Since HPGENSELECT does not support the EFFECT statement, how did you generate the spline effects? Are they from a design matrix? If so, it seems like you can use the INCLUDE= option on the MODEL statement to force them both into the model.

If I am misunderstanding, please post your code so we can see what you are doing.

## Re: spline variables in hpgenselect - group lasso

I generated the splines when I was checking the bivariate associations between my predictors and dependent variable. I just basically split the X variable into 2 variables and am calling them splines, sorry for the confusion. I cannot use the include option in the model statement because I dont want to force them in the model, I merely want to group them together so either both or neither end up in the final model selected.
## Re: spline variables in hpgenselect - group lasso

Let's see if I understand this.
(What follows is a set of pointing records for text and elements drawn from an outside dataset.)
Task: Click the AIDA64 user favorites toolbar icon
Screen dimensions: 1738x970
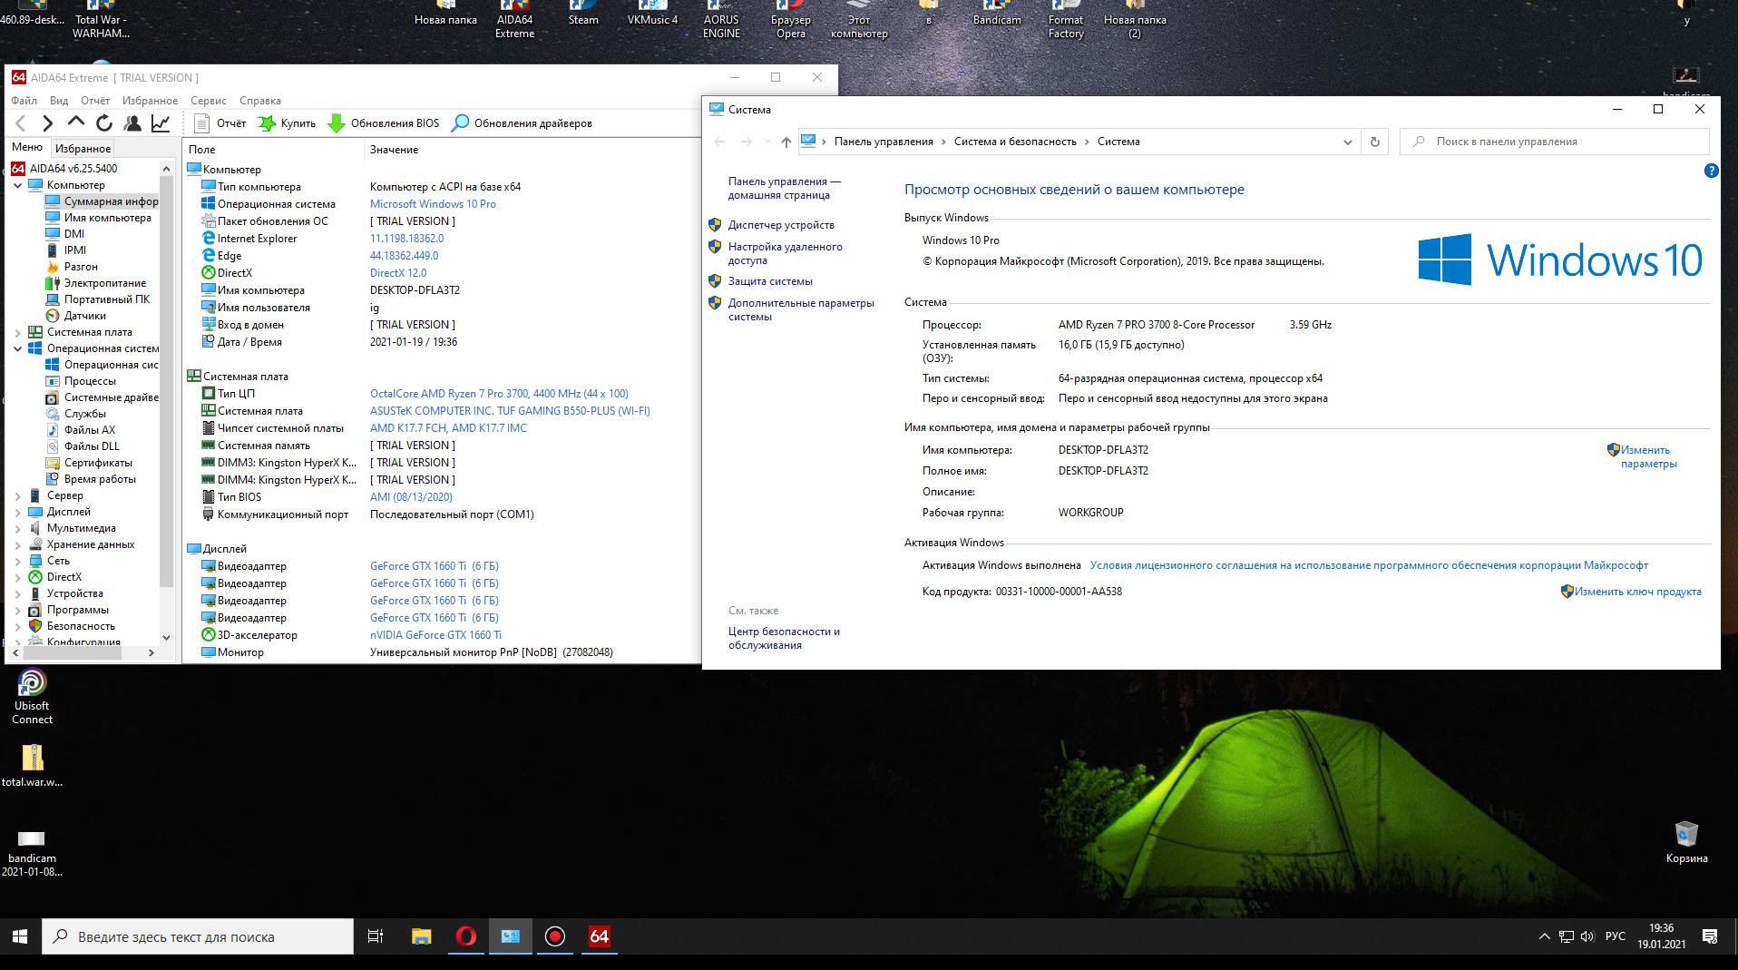Action: pos(132,123)
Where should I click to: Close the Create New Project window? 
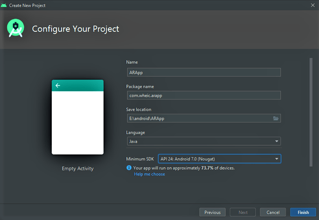tap(312, 4)
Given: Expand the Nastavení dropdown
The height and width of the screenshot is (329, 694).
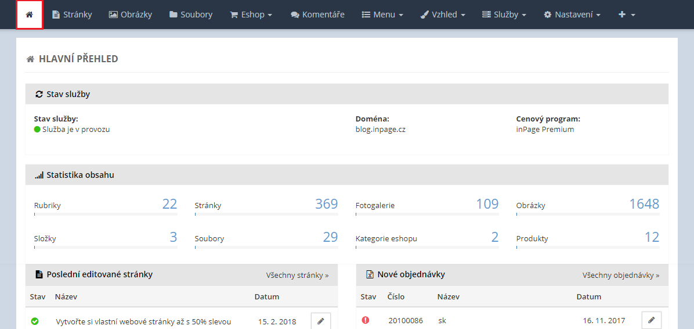Looking at the screenshot, I should (x=572, y=15).
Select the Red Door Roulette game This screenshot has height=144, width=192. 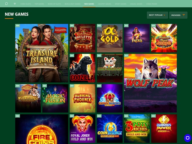[x=82, y=38]
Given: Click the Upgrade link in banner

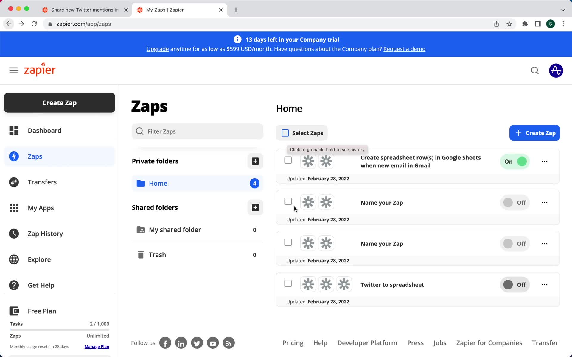Looking at the screenshot, I should [158, 49].
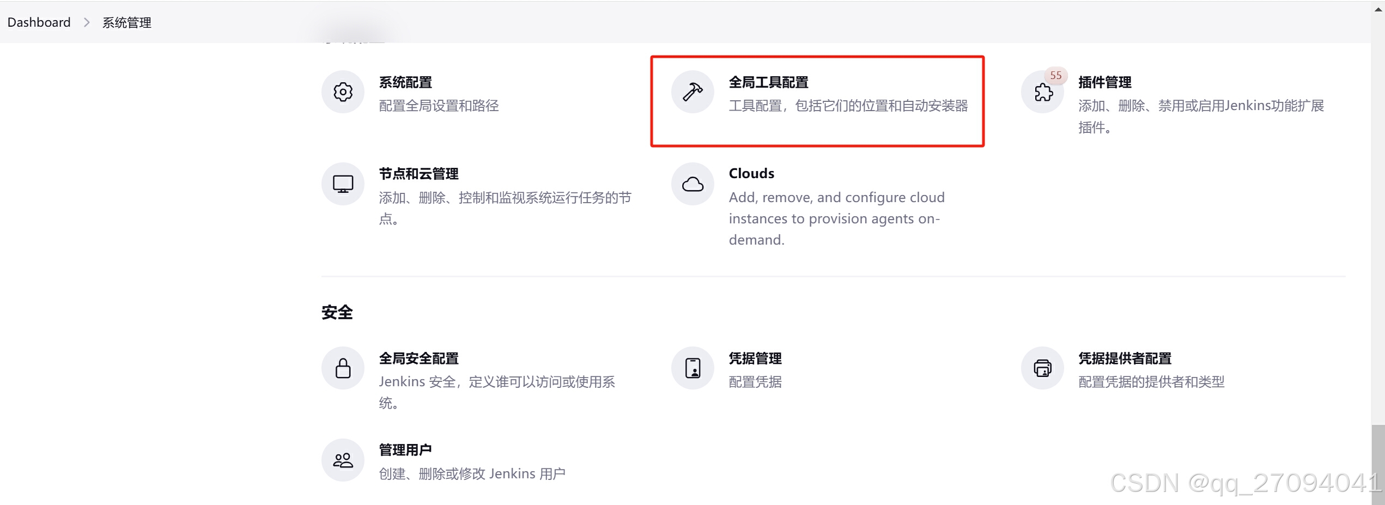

You had an original variable that I'll call X. You create new variables that are equal to X above or below some cutoff value and zero otherwise, like this:

Z1 = X*(X<0);     /* assuming X=0 is cutoff value */

Z2 = X*(X>=0);

Your model includes Z1 and Z2. You want the final model to either include both Z1 and Z2 or include neither?

Precisely!
## Re: spline variables in hpgenselect - group lasso

OK, great. The model

model Y = Z1 Z2 x2-x10;

is the same as the model

class C;
model Y = C*x1 x2-x10;

where C = (X>0);

In the first model (your situation) the Z1 and Z2 variables can enter/leave independently whereas in the second model the C*x1 term is either in or out. So all you need to do is define the binary class variable C instead of the two continuous variables Z1 and Z2.